[Aim of the exercise]
Say only the number of lines in the entries below that contain "Ballots".

[Saved data entries]
• • • • • • •
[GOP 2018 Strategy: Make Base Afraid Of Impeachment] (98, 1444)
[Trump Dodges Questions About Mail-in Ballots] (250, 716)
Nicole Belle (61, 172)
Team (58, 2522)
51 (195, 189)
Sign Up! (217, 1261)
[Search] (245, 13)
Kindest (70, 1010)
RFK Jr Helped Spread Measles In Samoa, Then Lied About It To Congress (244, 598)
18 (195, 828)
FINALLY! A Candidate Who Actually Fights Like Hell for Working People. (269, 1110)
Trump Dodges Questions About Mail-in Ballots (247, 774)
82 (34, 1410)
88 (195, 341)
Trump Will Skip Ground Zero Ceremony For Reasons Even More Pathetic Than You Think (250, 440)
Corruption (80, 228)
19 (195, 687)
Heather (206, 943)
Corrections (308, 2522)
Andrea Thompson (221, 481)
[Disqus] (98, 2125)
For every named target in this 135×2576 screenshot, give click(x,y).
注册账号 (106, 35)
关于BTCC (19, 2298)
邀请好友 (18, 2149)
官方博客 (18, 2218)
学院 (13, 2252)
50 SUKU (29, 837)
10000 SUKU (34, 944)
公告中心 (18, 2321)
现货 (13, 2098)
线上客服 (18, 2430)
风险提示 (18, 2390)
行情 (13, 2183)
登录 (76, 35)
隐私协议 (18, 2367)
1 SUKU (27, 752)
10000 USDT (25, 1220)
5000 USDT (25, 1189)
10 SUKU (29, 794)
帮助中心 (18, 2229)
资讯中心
• • • • • • •
[Expected output]
2